• _TASK ITEM_
Your copy should repeat the data that follows exactly and contain no image.

········

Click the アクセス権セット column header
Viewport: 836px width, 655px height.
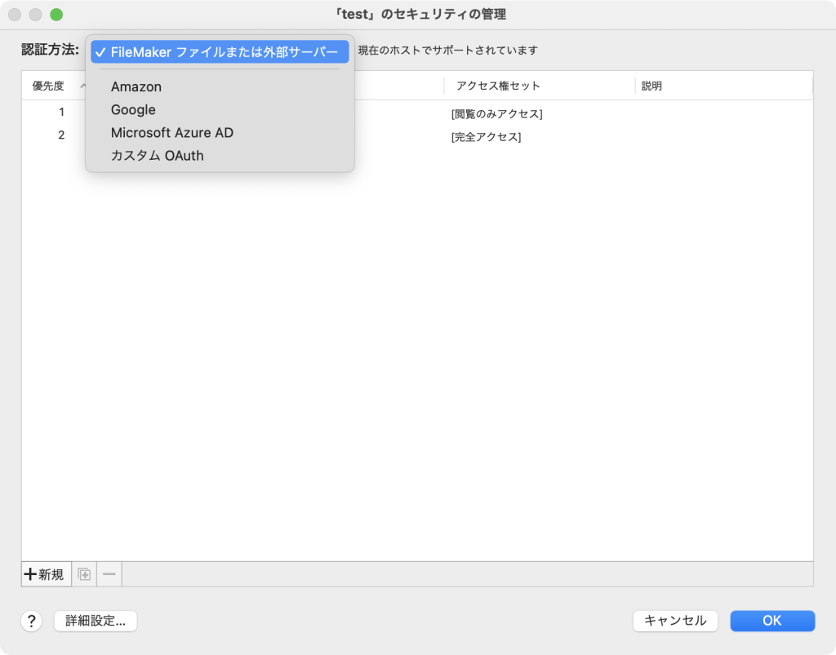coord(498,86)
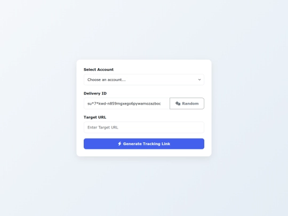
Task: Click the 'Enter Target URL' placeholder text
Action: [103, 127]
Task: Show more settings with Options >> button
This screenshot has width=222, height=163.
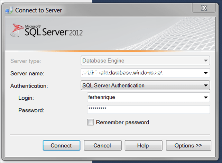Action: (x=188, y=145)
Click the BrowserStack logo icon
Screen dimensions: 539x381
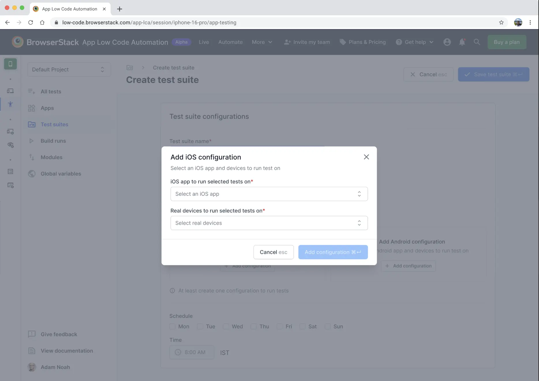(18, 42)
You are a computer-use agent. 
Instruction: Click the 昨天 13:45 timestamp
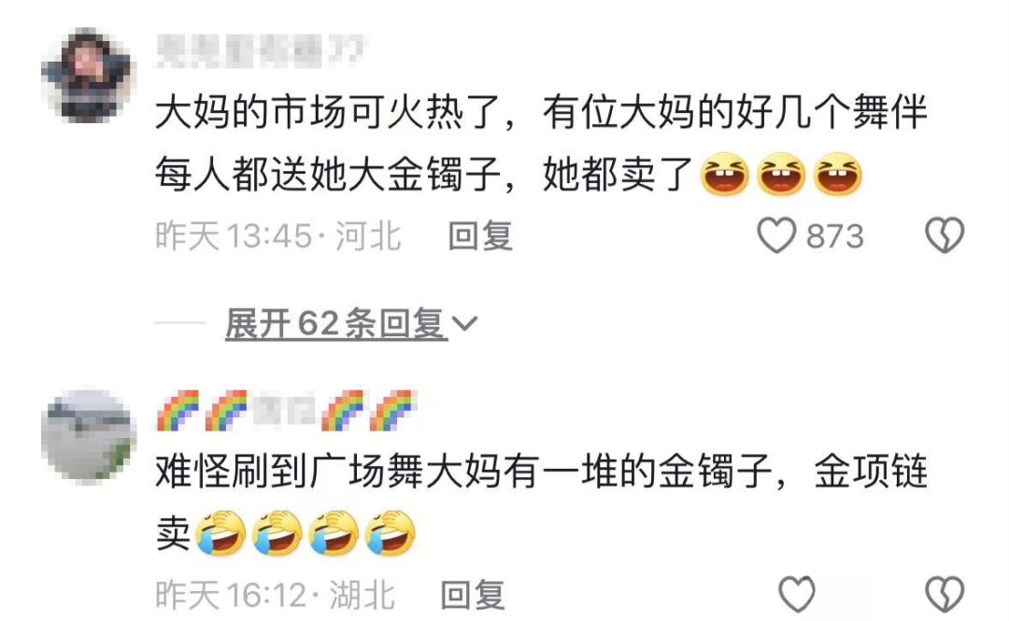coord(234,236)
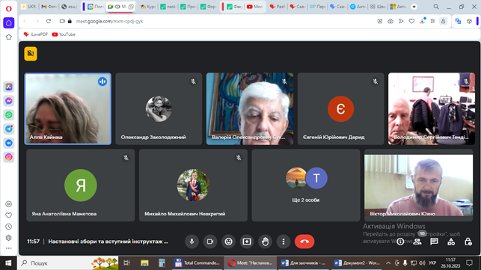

········

• _REPLY TO THE EXERCISE_
Click the アクセス権セット column header
Viewport: 836px width, 655px height.
coord(498,86)
Task: Click the 'Enter Target URL' placeholder text
Action: [103, 127]
Task: Show more settings with Options >> button
This screenshot has width=222, height=163.
Action: (x=188, y=145)
Click the BrowserStack logo icon
Screen dimensions: 539x381
(18, 42)
You are a computer-use agent. 
Instruction: Click the 昨天 13:45 timestamp
coord(234,236)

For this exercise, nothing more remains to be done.